▸ Exercise instructions
Return the full set of records, matching them character for character.

== Segment start ==

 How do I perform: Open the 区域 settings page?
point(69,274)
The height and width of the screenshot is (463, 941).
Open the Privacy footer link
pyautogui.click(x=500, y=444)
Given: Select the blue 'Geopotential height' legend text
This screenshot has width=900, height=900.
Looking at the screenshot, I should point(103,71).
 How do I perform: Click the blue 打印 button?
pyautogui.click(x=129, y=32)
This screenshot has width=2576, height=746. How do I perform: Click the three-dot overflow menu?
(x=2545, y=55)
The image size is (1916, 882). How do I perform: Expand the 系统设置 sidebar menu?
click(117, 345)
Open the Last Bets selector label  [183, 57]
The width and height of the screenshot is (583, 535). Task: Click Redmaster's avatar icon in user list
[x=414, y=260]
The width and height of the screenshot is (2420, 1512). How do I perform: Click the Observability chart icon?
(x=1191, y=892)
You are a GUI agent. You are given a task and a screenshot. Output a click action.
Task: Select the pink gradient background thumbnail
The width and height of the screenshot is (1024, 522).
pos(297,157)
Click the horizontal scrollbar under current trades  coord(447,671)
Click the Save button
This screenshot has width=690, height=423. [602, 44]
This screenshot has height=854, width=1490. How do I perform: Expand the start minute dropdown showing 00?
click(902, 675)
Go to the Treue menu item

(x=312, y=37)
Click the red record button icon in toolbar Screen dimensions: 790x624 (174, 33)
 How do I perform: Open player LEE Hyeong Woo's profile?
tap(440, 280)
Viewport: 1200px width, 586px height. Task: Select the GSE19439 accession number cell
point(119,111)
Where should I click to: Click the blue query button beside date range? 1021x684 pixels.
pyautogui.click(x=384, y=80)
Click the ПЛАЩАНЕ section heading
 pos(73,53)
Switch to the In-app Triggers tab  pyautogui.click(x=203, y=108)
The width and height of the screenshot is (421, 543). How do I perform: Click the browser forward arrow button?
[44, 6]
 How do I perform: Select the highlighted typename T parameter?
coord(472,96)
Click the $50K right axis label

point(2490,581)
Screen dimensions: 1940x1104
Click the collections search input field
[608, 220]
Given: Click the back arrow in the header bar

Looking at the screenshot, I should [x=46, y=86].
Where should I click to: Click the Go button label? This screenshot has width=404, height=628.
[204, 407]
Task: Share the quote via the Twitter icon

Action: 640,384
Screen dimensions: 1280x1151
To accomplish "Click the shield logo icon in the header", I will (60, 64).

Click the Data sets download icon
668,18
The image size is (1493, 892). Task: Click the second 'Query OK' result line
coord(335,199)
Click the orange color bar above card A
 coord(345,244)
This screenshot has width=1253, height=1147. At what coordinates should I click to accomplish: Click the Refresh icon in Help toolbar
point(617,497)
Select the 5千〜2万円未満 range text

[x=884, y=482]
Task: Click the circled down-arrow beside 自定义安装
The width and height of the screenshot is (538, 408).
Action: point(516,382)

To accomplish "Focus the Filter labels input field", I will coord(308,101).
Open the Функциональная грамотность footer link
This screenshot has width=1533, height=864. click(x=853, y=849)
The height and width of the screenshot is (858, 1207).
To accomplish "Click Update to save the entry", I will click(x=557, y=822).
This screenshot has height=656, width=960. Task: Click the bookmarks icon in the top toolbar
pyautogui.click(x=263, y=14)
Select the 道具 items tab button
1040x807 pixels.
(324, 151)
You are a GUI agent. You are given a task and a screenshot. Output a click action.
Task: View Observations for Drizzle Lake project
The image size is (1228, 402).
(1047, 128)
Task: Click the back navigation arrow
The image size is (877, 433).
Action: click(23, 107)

== Segment end ==

▸ Completed task
 How do I perform: Open the 区域 settings page?
point(69,274)
The height and width of the screenshot is (463, 941).
Open the Privacy footer link
pyautogui.click(x=500, y=444)
Given: Select the blue 'Geopotential height' legend text
This screenshot has width=900, height=900.
Looking at the screenshot, I should point(103,71).
 How do I perform: Click the blue 打印 button?
pyautogui.click(x=129, y=32)
This screenshot has width=2576, height=746. How do I perform: Click the three-dot overflow menu?
(x=2545, y=55)
The image size is (1916, 882). How do I perform: Expand the 系统设置 sidebar menu?
click(117, 345)
Open the Last Bets selector label  [183, 57]
The width and height of the screenshot is (583, 535). Task: Click Redmaster's avatar icon in user list
[x=414, y=260]
The width and height of the screenshot is (2420, 1512). How do I perform: Click the Observability chart icon?
(x=1191, y=892)
You are a GUI agent. You are given a task and a screenshot. Output a click action.
Task: Select the pink gradient background thumbnail
The width and height of the screenshot is (1024, 522).
pos(297,157)
Click the horizontal scrollbar under current trades  coord(447,671)
Click the Save button
This screenshot has width=690, height=423. [602, 44]
This screenshot has height=854, width=1490. How do I perform: Expand the start minute dropdown showing 00?
click(902, 675)
Go to the Treue menu item

(x=312, y=37)
Click the red record button icon in toolbar Screen dimensions: 790x624 (174, 33)
 How do I perform: Open player LEE Hyeong Woo's profile?
tap(440, 280)
Viewport: 1200px width, 586px height. Task: Select the GSE19439 accession number cell
point(119,111)
Where should I click to: Click the blue query button beside date range? 1021x684 pixels.
pyautogui.click(x=384, y=80)
Click the ПЛАЩАНЕ section heading
 pos(73,53)
Switch to the In-app Triggers tab  pyautogui.click(x=203, y=108)
The width and height of the screenshot is (421, 543). How do I perform: Click the browser forward arrow button?
[44, 6]
 How do I perform: Select the highlighted typename T parameter?
coord(472,96)
Click the $50K right axis label

point(2490,581)
Screen dimensions: 1940x1104
Click the collections search input field
[608, 220]
Given: Click the back arrow in the header bar

Looking at the screenshot, I should [x=46, y=86].
Where should I click to: Click the Go button label? This screenshot has width=404, height=628.
[204, 407]
Task: Share the quote via the Twitter icon

Action: 640,384
Screen dimensions: 1280x1151
To accomplish "Click the shield logo icon in the header", I will (60, 64).

Click the Data sets download icon
668,18
The image size is (1493, 892). Task: Click the second 'Query OK' result line
coord(335,199)
Click the orange color bar above card A
 coord(345,244)
This screenshot has width=1253, height=1147. At what coordinates should I click to accomplish: Click the Refresh icon in Help toolbar
point(617,497)
Select the 5千〜2万円未満 range text

[x=884, y=482]
Task: Click the circled down-arrow beside 自定义安装
The width and height of the screenshot is (538, 408).
Action: point(516,382)

To accomplish "Focus the Filter labels input field", I will coord(308,101).
Open the Функциональная грамотность footer link
This screenshot has width=1533, height=864. click(x=853, y=849)
The height and width of the screenshot is (858, 1207).
To accomplish "Click Update to save the entry", I will click(x=557, y=822).
This screenshot has height=656, width=960. Task: Click the bookmarks icon in the top toolbar
pyautogui.click(x=263, y=14)
Select the 道具 items tab button
1040x807 pixels.
(324, 151)
You are a GUI agent. You are given a task and a screenshot. Output a click action.
Task: View Observations for Drizzle Lake project
The image size is (1228, 402).
(1047, 128)
Task: Click the back navigation arrow
The image size is (877, 433).
Action: click(23, 107)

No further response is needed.